(Task statement)
The answer must be the lines from the one that holds "Task: Click the Question column header" through the final line of the data, copied exactly, with no pictures.

+ + + + +

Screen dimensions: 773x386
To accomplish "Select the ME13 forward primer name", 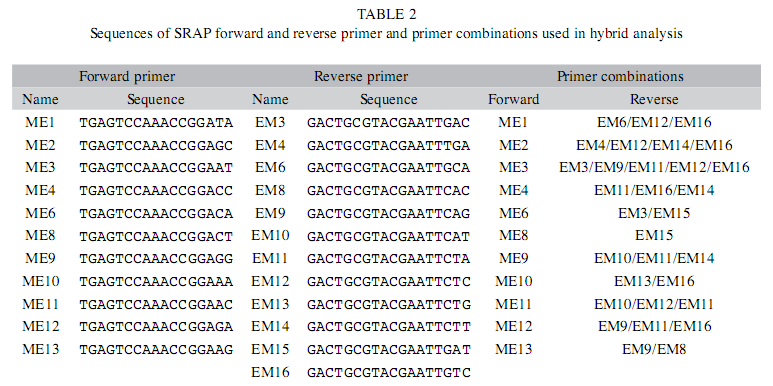I will [x=41, y=350].
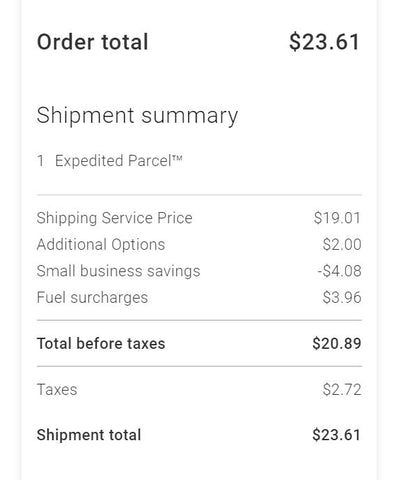This screenshot has width=403, height=480.
Task: Click the Shipment total label
Action: click(89, 435)
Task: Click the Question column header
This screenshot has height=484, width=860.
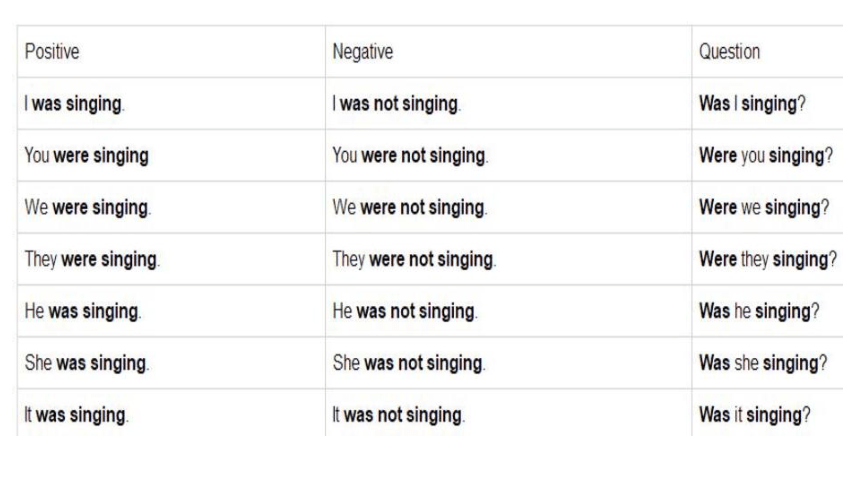Action: [x=729, y=52]
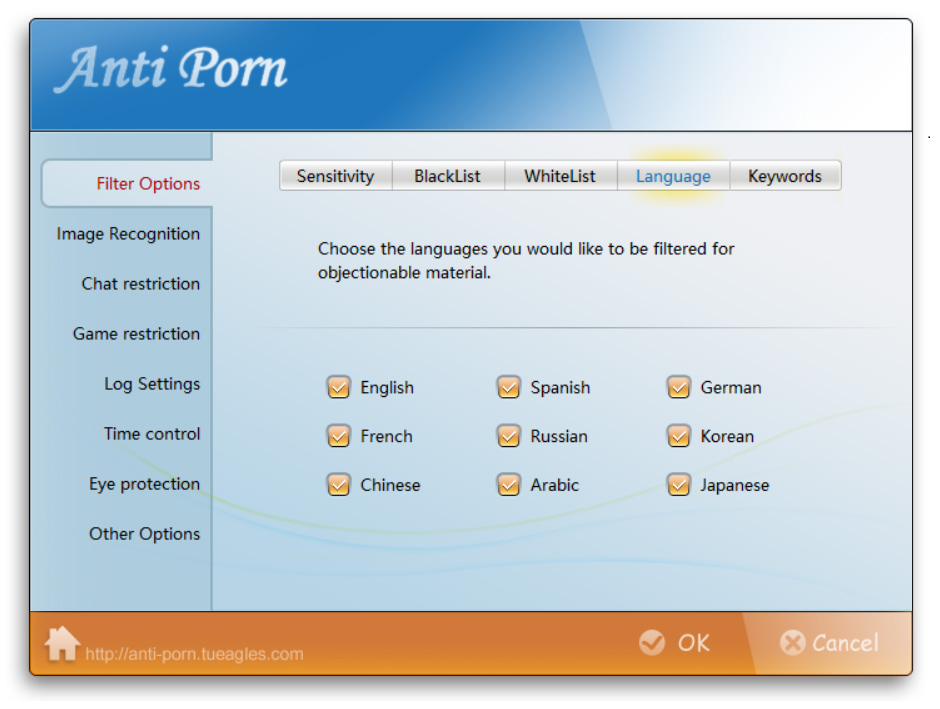Toggle the Spanish language checkbox
This screenshot has height=709, width=940.
click(509, 387)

+ + + + +

(Written reply)
Task: Click the Question column header
This screenshot has height=484, width=860.
Action: [x=729, y=52]
Toggle the Spanish language checkbox
This screenshot has height=709, width=940.
click(509, 387)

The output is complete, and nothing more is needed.